# `ara_dispatcher` — Vector Instruction Decoder and Issuer

The `ara_dispatcher` is the central instruction decoder and legality checker for Ara’s RISC-V vector unit. It receives instructions from the scalar core (CVA6) via the `acc_req_i` interface and dispatches well-formed vector requests to Ara’s backend using the `ara_req_o` interface.

---

## Role in Ara

- Decodes **RISC-V vector instructions (RVV)** from scalar core
- Validates legality based on LMUL, SEW, CSR, segment loads/stores, and support fflags
- Manages **control and status registers (CSRs)** for VL, VTYPE, VSTART, VXRM, and VXSAT
- Handles **load/store reshuffling** to maintain consistent EEW across register groups
- Issues vector requests via `ara_req_o` and coordinates responses via `ara_resp_valid`

---

## Interface

### Input Ports
| Signal              | Width     | Description |
|---------------------|-----------|-------------|
| `clk_i`             | 1         | Clock input |
| `rst_ni`            | 1         | Active-low reset |
| `acc_req_i`         | struct    | Incoming request from scalar core |
| `ara_req_ready_i`   | 1         | Back-end ready to receive vector request |
| `ara_resp_valid`    | 1         | Back-end has completed a request |
| `ara_resp`          | struct    | Response metadata from Ara |
| `ara_idle_i`        | 1         | Ara is idle, ready to accept new instructions |
| `load_complete_i`   | 1         | Vector load completed |
| `store_complete_i`  | 1         | Vector store completed |

### Output Ports
| Signal              | Width     | Description |
|---------------------|-----------|-------------|
| `acc_resp_o`        | struct    | Response back to scalar core |
| `ara_req_valid_o`   | 1         | Ara request is valid |
| `ara_req_o`         | struct    | Decoded vector request |
| `pending_seg_mem_op_o` | 1     | Pending segment memory operation tracker |

---

## FSM States

- `IDLE` — Waiting for valid vector instructions
- `WAIT_IDLE` — Waiting for Ara to become idle (CSR ops)
- `WAIT_IDLE_FLUSH` — Flushes vector state after exceptions
- `RESHUFFLE` — Triggers register reshuffling before execution

---

## Internal Concepts

### CSR Registers
- `csr_vl_q`, `csr_vtype_q`, `csr_vstart_q` — Active state of vector CSRs
- `csr_vxrm_q`, `csr_vxsat_q` — Fixed-point rounding/saturation

### EEW Tracking
In Ara, every vector register is encoded with a byte layout that forces consecutive vector elements into consecutive lanes (i.e., element 0 in lane 0, element 1 in lane 1, end so on).
This means that a vector interpreted with a different element width will require a byte layout reshuffling to enforce consecutive vector elements in consecutive lanes.

- `eew_q[0..31]` stores Element Effective Width for each vreg.

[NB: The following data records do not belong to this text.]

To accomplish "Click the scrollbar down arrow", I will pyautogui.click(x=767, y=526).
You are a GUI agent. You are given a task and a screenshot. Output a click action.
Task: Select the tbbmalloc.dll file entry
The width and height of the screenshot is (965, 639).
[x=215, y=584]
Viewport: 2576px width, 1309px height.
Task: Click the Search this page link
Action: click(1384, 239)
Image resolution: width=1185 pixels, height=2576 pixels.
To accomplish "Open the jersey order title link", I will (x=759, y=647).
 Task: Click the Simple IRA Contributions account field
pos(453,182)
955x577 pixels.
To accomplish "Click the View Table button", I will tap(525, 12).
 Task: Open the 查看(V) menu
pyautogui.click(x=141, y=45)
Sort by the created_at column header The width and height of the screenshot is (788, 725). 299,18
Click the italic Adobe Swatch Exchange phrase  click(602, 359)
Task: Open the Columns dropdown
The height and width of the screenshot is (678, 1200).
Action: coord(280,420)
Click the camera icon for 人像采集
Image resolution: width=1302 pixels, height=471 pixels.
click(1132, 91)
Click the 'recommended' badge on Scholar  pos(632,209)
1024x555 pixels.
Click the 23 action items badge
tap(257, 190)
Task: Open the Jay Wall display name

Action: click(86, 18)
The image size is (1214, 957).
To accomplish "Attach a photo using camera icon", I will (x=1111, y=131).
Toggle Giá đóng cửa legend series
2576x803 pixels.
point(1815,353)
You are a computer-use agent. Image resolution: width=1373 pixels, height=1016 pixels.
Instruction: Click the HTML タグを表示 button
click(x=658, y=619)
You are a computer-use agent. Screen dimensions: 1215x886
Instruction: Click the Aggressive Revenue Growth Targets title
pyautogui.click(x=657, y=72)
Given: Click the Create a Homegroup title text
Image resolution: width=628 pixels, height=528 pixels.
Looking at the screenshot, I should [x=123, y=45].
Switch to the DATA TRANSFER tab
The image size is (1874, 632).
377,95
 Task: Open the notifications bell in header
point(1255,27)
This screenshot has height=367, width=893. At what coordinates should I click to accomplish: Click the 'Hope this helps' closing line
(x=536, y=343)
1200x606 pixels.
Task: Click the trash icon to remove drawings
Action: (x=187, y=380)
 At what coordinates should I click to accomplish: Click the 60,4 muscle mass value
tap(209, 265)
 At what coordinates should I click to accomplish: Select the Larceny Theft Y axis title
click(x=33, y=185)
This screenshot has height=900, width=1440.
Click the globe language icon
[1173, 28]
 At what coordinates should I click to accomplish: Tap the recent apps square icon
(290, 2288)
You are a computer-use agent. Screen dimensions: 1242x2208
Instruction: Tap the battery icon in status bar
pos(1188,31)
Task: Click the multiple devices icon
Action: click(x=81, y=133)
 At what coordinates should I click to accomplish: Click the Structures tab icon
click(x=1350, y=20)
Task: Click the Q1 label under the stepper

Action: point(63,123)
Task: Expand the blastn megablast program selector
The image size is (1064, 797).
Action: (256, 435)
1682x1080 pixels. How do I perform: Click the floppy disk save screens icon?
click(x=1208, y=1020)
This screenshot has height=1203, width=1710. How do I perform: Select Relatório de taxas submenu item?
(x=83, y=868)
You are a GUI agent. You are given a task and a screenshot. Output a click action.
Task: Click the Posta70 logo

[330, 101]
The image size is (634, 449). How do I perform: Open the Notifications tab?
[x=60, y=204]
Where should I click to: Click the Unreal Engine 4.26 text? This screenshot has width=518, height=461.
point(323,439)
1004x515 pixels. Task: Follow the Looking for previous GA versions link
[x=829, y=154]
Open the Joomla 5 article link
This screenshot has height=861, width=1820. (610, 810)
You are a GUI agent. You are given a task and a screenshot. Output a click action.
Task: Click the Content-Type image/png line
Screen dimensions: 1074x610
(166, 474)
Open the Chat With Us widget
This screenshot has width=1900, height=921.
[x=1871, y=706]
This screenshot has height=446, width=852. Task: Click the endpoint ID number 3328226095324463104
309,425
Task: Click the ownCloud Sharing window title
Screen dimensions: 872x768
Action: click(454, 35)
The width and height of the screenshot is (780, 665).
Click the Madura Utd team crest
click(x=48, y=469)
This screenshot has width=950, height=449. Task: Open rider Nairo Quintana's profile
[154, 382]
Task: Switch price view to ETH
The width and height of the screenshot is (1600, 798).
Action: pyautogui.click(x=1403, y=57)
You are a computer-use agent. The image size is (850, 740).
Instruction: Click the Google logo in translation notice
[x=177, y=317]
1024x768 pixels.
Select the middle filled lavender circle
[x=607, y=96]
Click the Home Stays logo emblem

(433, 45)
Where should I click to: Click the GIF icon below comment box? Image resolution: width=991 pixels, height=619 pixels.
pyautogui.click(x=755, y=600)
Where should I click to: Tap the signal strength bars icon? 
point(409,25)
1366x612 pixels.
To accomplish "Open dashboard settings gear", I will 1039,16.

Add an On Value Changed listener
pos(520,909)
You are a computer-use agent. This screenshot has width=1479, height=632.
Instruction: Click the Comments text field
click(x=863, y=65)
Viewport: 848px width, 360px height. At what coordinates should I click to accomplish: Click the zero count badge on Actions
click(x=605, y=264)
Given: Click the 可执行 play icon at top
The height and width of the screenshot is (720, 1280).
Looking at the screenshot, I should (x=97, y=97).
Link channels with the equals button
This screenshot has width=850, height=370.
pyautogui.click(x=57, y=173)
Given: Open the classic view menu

This is basically the byte layout encoding of every vector register
- Updated upon successful dispatch of instructions

### Reshuffling
When a vector register needs to be re-interpreted with a different byte encoding, the Ara's Dispatcher injects slide micro-operations to reshuffle the vector register's byte layout.

- Needed if same register used with different EEW
- Controlled by `reshuffle_req_d[2:0]` for `vs1`, `vs2`, `vd`
- Buffering via `eew_old_buffer_d`, `eew_new_buffer_d`, etc.

---

## Interface with CVA6

Vector instructions are dispatched from CVA6 to Ara when they have reached the top of CVA6's scoreboard, i.e., when they are no more speculative and can be committed from CVA6's perspective.

Ara's dispatcher handshakes the request (and returns a response) if exceptions cannot happen for that instruction or if exceptions are immediately raised during decoding.

For example, arithmetic instructions can raise exceptions only during decoding. Thus, the answer to CVA6 is really fast (1 cycle).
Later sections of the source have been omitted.